12-752: Data-Driven Building Energy Management

Fall 2016, Carnegie Mellon University

Assignment #2

We will begin by unpickling the dataset we had played around with in Lecture 4. But first, we will load most modules we will be using:


In [1]:
import numpy as np
import matplotlib.pyplot as plt
import pandas as pd
import datetime as dt
import itertools
import pickle

%matplotlib inline

To unpickle just do this:


In [2]:
pickle_file = open('../../lectures/data/campusDemand.pkl','rb')
pickled_data = pickle.load(pickle_file)
pickle_file.close()

# Since we pickled them all together as a list, I'm going to assign each element of the list to the same variable
# we had been using before:
data = pickled_data[0]
pointNames = pickled_data[1]
data_by_day = pickled_data[2]
idx = pickled_data[3]

-=-=-= Exploring hourly and weekly consumption patterns (no seasonality) =-=-=-

Task #1 (10%)

Create a new Pandas Data Frame that contains only two columns (Time and Value) and only the rows that belong to the University-wide meter (Electric kW Calculations Main Campus). In other words, get rid of the Point Name column and select only the rows for the campus meter.


In [3]:
# Your code goes here

data = data[data['Point name'] == pointNames[5]]
data = data.drop(data.columns[0],axis=1)

Task #2 (10%)

In one figure, plot one histogram showing the average hourly consumption on the entire dataset. In a separate figure, plot 7 subplots with similar histograms but now showing the average hourly consumption for each day of the weeek (hence the 7 supplots).


In [5]:
# Your code goes here

hourlyDemand = data.groupby(round(data['Time'].astype('int64')/(10**9*60*60)))
                    
# Plot #1

fig1 = plt.figure()
plt.hist(hourlyDemand['Value'].mean())

# Plot #2
daysOfWeek = ['Monday','Tuesday','Wednesday','Thursday','Friday','Saturday','Sunday']
fig2 = plt.figure(figsize=(20,30))
for i,day in enumerate(data_by_day):
    plt.subplot(4,2,i+1) # 4 rows and 2 columns of subplots
    plt.hist(day.groupby(round(day['Time'].astype('int64')/(10**9*60*60)))['Value'].mean())
    plt.title(daysOfWeek[i])


Task #3 (10%)

In one figure, create a box plot of the average hourly electricity consumption for each hour of the day (i.e., your plot will show 24 boxes, one for each hour of the day, and each box will represent the distribution of the average hourly consumption in the dataset for that hour).

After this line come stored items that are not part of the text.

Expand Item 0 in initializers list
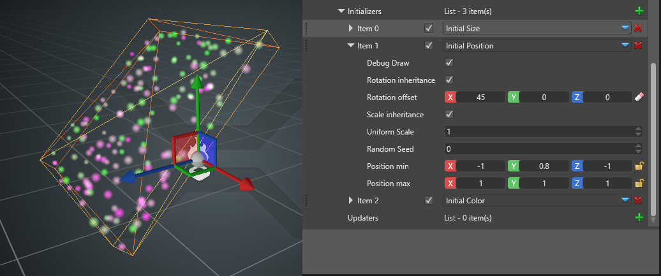The image size is (661, 276). coord(350,28)
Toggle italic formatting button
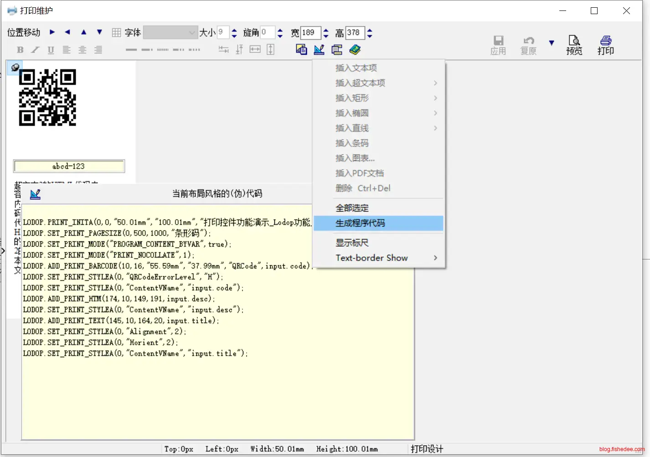The image size is (650, 457). 35,50

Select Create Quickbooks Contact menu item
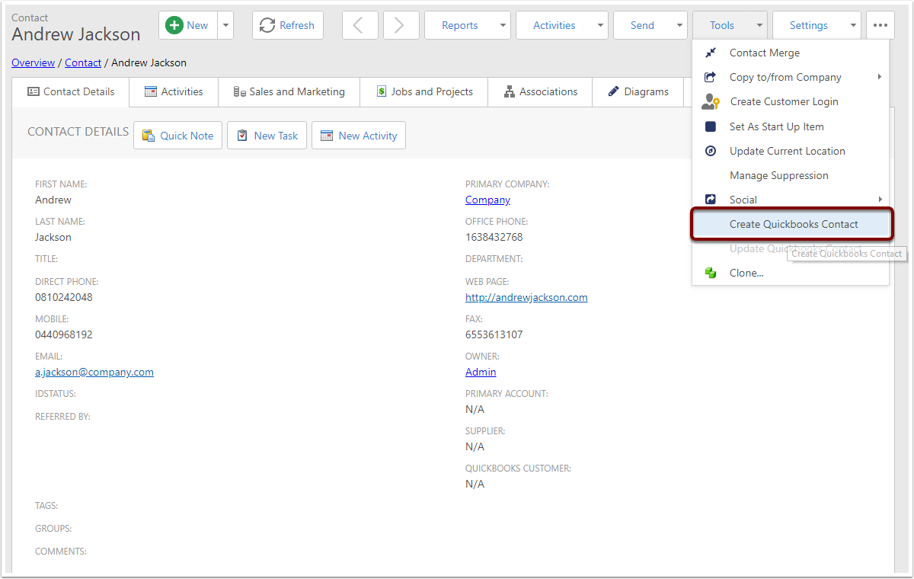[x=793, y=224]
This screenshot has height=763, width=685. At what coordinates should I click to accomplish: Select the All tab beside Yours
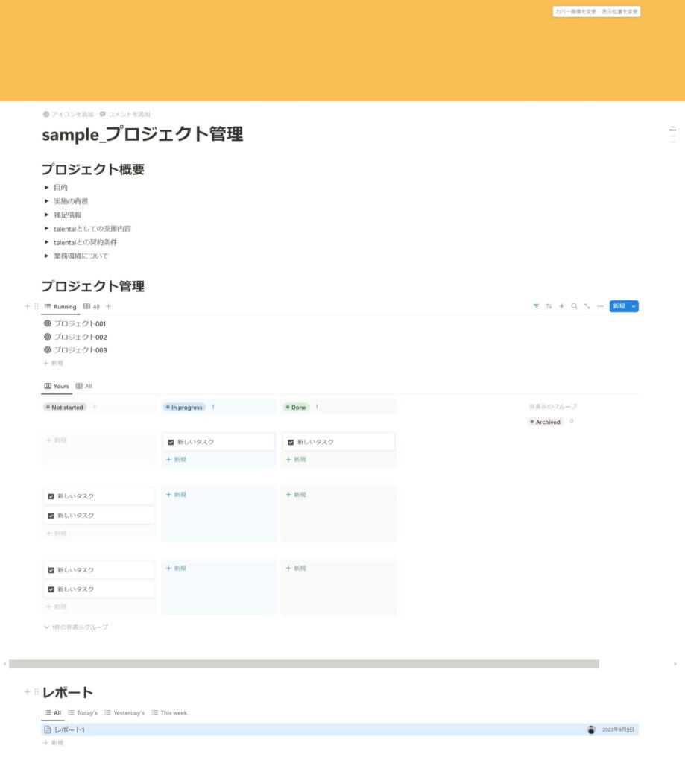[84, 387]
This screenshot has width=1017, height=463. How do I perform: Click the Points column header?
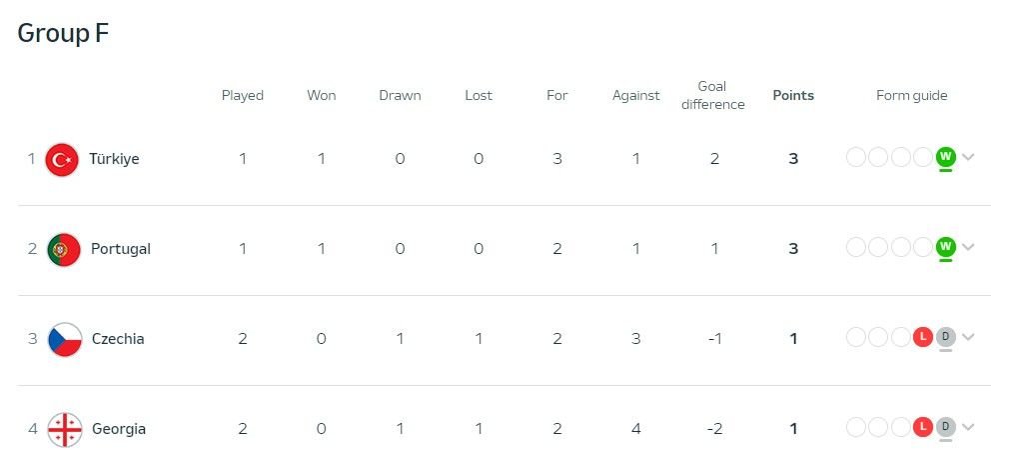(x=793, y=95)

In another figure, create 7 subplots showing the same box plots as above, but now for each of the seven days of the week.


In [6]:
# Your code goes here

data['Hour'] = data['Time'].dt.hour
data['Weekday'] = data['Time'].dt.dayofweek
data.boxplot(by="Hour",column=['Value'])

data.groupby('Weekday').boxplot(by="Hour",column=['Value'],figsize=(10,30),layout=(4,2))


Out[6]:
OrderedDict([(0, <matplotlib.axes._subplots.AxesSubplot at 0x117c056a0>),
             (1, <matplotlib.axes._subplots.AxesSubplot at 0x1158c4eb8>),
             (2, <matplotlib.axes._subplots.AxesSubplot at 0x1158a5c50>),
             (3, <matplotlib.axes._subplots.AxesSubplot at 0x11d90eba8>),
             (4, <matplotlib.axes._subplots.AxesSubplot at 0x11d8de710>),
             (5, <matplotlib.axes._subplots.AxesSubplot at 0x11bb246a0>),
             (6, <matplotlib.axes._subplots.AxesSubplot at 0x11332a978>)])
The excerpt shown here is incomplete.